6) 素材づくりは“同時並行”ではなく“同時収集”

現場写真・メモ・数字を、1日の終わりに3点だけ共有フォルダへ。広報は翌朝30分で編集(タイトル→起点→転換→価値化→約束の順)。“収集”と“編集”を時間で分離すると、スピードと品質が両立します。

7) KPIは行動を測る

追うべきは保存率(価値の再閲覧性)、プロフィール遷移率(関心の深まり)、具体行動(資料請求・相談)。数字は“よかったね”ではなく“次に何を試すか”の会話の起点です。

明日の30分でやること

物語は、美談ではなく“関係を変える設計図”です。

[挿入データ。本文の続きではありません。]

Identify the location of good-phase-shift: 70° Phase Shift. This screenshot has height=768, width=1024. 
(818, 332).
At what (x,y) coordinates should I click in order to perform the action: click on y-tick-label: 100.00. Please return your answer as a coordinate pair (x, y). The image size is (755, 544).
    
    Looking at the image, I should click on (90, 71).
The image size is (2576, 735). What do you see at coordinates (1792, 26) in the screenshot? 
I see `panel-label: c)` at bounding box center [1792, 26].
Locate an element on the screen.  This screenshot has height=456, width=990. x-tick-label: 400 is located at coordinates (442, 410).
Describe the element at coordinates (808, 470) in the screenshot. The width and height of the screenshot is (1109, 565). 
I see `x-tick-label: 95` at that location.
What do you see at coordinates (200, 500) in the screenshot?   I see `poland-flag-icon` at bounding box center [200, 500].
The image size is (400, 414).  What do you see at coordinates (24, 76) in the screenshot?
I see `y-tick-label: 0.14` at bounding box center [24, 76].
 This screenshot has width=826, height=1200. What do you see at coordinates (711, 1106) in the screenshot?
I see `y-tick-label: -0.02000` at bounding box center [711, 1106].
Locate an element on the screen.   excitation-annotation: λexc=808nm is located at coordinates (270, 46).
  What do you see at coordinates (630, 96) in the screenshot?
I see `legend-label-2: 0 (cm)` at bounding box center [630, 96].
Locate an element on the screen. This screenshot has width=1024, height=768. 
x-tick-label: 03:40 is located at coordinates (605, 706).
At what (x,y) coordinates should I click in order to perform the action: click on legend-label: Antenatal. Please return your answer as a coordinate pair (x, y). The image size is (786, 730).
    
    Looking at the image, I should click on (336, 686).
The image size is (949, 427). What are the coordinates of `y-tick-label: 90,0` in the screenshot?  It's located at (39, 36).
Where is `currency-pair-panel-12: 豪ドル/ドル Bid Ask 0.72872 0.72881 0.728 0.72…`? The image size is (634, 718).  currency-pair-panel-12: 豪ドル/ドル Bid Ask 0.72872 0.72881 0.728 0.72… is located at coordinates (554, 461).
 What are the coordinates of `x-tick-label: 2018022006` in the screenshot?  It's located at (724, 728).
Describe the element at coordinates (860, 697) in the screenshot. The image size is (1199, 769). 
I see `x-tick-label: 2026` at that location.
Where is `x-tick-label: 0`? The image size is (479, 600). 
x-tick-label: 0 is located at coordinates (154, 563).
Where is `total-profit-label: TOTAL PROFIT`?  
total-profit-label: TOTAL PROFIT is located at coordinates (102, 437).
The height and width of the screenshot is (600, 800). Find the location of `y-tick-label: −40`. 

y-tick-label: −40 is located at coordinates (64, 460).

誰にどんなズレがあるのかを見極め、約束と証拠で一貫して語れば、発信は迷いから解放され、社内外の意思決定が揃っていきます。投稿は一回の勝負ではありません。小さな変化を積み上げ、相手の時間を尊重し続けること。結果として、価格だけで測られない信頼が育ち、関わる人すべてが気持ちよく働ける関係が生まれます。今日の30分で、まず「物語の一文」をつくりましょう。明日の投稿は、もう迷いません。